Quando paro para pensar, eu fiz em 47 dias o que eu não fiz em 4 anos! Em menos de um ano, estou fazendo mais do que fiz na carreira toda. É loucura, mas eu não troco isso por nada! Eu acho muito foda, e tenho mais é que ralar pra me enquadrar no padrão dos caras, pra poder corresponder e só subir o nível.
Uma das primeiras coisas que o Panço falou com você foi sobre
a viagem pra Europa. Quando finalmente chegou o dia, o que você
sentiu? Conte um pouco sobre a trajetória de vocês por lá.
Eu sei que é clichê, mas sabe a história do "filminho na
cabeça"? Desde o começo, as portas fechadas, de tantos
problemas, coisas que não deram certo, e isso acontecendo tão
rápido! Eu estava inseguro, ir pra outro lugar, com medo de
fazer feio, de perder a voz... medo de ficar muito cansado,
não agüentar o tranco, mas deu tudo certo! A gente chegou em
Berlim, tocamos por lá, depois em Leipzig, em Wiemar e em Chemnitz.
De lá fomos pra Austria e tocamos em Viena e em Graz. Depois
fomos pra Eslovênia, fizemos quatro shows por lá junto com o
pessoal do Left The Crowd, depois dois shows na França e então
voltamos pra Alemanha, onde ficamos até o final da turnê.
Além do Left The Crowd, quais foram as outras bandas com quem vocês tocaram por lá?
A primeira com quem nos juntamos, na Eslovênia, foi o Left The
Crowd, que é ligado a essa galera aí do emo, e é muito legal,
um pessoal super gente fina. Fomos pra França, e começamos a
tocar com o pessoal do 54-Suicides, que é mais pro lado de Killswitch
Engage, In Flames, etc. A gente ficou uns dois dias na casa
do vocalista, deu um rolé com eles, comemos churrasco e tal.

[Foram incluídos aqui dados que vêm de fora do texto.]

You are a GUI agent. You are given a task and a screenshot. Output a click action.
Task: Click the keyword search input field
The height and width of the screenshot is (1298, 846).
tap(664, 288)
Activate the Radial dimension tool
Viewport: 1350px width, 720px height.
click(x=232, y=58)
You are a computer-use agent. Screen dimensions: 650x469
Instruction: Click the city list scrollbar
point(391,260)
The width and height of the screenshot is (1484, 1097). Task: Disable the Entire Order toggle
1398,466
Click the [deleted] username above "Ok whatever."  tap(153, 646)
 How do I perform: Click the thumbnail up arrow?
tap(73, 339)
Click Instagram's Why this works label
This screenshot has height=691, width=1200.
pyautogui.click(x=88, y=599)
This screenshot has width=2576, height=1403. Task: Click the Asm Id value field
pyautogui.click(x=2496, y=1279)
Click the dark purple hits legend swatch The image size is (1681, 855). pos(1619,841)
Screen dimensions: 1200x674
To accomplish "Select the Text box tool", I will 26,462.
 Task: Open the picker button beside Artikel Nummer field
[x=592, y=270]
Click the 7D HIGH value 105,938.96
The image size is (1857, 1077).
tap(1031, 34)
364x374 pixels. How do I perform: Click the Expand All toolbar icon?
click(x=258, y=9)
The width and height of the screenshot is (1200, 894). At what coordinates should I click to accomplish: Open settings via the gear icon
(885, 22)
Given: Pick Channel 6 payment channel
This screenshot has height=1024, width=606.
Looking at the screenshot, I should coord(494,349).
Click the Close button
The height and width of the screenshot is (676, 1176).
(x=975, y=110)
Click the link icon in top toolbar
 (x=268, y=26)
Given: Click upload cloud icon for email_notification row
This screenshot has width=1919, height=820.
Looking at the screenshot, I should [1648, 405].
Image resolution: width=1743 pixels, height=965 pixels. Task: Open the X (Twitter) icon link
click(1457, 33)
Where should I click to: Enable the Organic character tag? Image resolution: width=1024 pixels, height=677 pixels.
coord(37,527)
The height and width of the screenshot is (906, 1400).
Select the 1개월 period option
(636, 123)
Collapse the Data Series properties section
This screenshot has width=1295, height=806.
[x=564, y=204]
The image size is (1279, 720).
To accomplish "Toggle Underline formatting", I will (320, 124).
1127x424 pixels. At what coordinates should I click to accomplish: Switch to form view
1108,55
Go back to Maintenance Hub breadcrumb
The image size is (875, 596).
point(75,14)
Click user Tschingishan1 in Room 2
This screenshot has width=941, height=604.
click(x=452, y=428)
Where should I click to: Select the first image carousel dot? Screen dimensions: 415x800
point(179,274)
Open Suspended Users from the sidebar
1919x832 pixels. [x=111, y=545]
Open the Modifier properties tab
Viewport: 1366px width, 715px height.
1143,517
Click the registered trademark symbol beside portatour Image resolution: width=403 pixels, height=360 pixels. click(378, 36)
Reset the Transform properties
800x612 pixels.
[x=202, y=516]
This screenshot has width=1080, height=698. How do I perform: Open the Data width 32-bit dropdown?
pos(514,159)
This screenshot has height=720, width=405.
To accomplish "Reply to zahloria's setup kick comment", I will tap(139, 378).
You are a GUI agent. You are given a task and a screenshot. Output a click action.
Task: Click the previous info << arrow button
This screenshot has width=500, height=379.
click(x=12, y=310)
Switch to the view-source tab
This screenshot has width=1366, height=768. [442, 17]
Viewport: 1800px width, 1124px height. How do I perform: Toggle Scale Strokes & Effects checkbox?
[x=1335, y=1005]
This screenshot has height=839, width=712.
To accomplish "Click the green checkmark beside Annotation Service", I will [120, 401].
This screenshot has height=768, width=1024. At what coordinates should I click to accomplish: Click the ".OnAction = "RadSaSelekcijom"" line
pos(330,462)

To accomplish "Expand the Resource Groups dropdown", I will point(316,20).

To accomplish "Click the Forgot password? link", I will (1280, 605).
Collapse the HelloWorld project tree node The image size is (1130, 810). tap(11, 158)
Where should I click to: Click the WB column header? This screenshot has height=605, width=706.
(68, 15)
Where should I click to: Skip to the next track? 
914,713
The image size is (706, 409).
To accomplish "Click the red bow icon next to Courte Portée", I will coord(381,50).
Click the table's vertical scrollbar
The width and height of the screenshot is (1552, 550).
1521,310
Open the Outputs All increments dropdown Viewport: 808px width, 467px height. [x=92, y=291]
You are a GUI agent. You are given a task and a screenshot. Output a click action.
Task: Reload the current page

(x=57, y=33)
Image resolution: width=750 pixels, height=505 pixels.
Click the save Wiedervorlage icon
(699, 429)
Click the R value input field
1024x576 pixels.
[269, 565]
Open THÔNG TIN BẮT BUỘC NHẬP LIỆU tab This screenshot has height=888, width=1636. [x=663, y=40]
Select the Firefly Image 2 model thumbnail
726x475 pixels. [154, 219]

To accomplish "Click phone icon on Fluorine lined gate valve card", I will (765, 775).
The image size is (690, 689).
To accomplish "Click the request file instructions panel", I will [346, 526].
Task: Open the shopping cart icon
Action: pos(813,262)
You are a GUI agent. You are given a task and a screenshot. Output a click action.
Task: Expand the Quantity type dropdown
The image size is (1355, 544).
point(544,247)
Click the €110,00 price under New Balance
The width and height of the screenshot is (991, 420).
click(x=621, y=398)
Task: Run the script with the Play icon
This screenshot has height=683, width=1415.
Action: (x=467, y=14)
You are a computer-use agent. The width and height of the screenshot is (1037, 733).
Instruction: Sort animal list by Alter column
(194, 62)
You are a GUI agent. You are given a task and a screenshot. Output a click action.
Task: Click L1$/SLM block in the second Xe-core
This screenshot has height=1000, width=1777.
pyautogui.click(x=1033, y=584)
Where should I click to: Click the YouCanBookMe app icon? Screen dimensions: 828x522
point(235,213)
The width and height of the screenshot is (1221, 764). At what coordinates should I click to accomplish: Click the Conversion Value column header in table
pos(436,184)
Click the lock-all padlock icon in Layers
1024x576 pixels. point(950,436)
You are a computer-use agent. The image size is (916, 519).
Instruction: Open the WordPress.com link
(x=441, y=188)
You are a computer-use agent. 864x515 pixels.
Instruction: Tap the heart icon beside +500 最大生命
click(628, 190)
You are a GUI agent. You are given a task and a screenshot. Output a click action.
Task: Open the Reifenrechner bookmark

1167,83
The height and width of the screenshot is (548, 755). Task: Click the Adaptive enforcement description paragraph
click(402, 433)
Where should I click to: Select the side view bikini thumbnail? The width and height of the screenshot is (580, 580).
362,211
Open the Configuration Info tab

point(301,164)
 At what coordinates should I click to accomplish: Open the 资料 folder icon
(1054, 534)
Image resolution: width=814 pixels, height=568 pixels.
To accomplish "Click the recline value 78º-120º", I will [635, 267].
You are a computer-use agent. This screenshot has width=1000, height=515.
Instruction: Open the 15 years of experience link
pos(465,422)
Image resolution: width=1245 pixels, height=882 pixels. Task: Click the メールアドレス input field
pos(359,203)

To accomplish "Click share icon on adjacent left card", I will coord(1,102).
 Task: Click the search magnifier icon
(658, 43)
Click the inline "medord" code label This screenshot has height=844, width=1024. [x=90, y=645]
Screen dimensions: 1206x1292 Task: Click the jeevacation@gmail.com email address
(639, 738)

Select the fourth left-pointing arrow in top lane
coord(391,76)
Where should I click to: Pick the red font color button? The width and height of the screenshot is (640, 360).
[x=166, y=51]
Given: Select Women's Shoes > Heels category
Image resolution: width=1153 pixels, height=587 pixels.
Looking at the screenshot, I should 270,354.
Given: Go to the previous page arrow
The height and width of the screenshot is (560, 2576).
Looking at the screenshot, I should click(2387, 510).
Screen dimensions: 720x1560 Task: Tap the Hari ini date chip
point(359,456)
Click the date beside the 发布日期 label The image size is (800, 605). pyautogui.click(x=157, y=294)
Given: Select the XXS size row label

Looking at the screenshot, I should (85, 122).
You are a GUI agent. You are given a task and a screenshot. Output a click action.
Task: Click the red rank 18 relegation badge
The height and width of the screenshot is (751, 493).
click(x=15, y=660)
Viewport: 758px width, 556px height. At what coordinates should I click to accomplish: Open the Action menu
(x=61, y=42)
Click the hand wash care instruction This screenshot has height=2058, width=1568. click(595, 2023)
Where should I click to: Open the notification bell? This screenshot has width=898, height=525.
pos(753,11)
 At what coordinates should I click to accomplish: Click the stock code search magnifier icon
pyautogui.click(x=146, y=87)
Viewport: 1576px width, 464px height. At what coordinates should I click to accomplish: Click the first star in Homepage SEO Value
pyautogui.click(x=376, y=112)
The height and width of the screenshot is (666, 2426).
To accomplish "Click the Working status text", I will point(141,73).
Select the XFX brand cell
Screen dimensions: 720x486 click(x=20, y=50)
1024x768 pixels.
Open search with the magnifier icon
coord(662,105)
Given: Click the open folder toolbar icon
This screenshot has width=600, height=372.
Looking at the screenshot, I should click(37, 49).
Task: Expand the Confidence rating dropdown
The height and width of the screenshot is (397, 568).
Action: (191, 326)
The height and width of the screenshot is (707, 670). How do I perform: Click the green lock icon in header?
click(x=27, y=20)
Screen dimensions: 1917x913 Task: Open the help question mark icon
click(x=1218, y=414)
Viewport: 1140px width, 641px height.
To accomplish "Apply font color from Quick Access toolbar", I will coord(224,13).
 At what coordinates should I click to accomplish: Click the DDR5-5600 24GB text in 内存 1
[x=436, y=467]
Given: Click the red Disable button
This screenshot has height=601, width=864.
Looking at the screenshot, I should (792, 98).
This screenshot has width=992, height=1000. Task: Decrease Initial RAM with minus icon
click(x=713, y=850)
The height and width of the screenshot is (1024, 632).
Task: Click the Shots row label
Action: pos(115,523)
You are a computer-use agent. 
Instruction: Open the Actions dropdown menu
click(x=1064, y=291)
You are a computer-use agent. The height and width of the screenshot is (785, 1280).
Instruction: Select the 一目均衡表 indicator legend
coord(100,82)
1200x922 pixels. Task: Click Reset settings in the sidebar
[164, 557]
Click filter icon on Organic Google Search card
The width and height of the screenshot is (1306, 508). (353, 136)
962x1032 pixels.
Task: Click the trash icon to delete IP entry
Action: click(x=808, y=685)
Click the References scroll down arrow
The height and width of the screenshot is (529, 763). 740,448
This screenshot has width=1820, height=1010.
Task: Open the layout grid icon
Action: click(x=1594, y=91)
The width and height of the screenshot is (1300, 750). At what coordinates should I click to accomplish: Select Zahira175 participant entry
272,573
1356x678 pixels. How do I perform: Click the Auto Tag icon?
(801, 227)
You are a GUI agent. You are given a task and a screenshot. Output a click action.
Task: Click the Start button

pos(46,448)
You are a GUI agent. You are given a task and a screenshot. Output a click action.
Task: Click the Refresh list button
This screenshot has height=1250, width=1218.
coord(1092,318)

Depois, quando voltamos pra Alemanha, começamos a tocar com
o pessoal do May The Force Be With You, que é a banda em que
o Dave, dono da Horror Business Record, gravadora por onde saiu
o disco novo do Jason, que é até um split com essa banda dele
mesmo, e que fomos pra promover, com 11 shows seguidos e mais
um antes da turnê acabar. Fizemos também uns 3 ou 4 com o Six
Balls One, que foram os mais rock, os mais doideiras, antes
de tocar novamente com o pessoal do Left The Crowd, que aliás
vem para o Brasil em setembro fazer uma turnê com a gente, nos
lugares mais óbvios, tipo Rio, São Paulo, talvez BH, mais como
férias pra eles mesmo. Os caras do Left todos tem namorada,
e quando a gente disse que aqui tinha muito lugar maneiro, mulherada,
cerveja, o baixista me perguntou como se dizia em português
"desculpe, mas eu tenho um relacionamento sério".
Olhei pra ele de cima em baixo e ensinei: "Tô facinho!"
(risos)
Rolou alguma história engraçada durante a turnê?
Teve um show no Yellowstone em que subiu uma mina no palco, gatinha até, e começou a dançar, rebolar no palco, e veio pro meu lado rebolando! Aí começou aquela dança estilo Janes Addiction, rala-rala no palco, todo mundo rindo, né? Aí tentei agarrar, só que ela não quis, saiu correndo do palco. Quando fui ver, o namorado dela estava lá em baixo tirando foto, amarradão! (risos)
Para um cara que sai de uma cidade brasileira no meio do nada, quais as diferenças que mais te chamaram a atenção durante esse período da turnê?
Muda tudo! O pessoal tem mais respeito, mais consideração pelos músicos, pelas bandas que tocam. Tanto quem assiste, quanto as outras bandas, o pessoal que promove os shows, os donos dos squats, dos bares... eu nunca fui tão bem tratado! Mesmo no lugar mais buraco o som era muito melhor do que em muito lugar que eu já toquei aqui. Fora que nunca curti tanto, nunca bebi tanto quanto lá!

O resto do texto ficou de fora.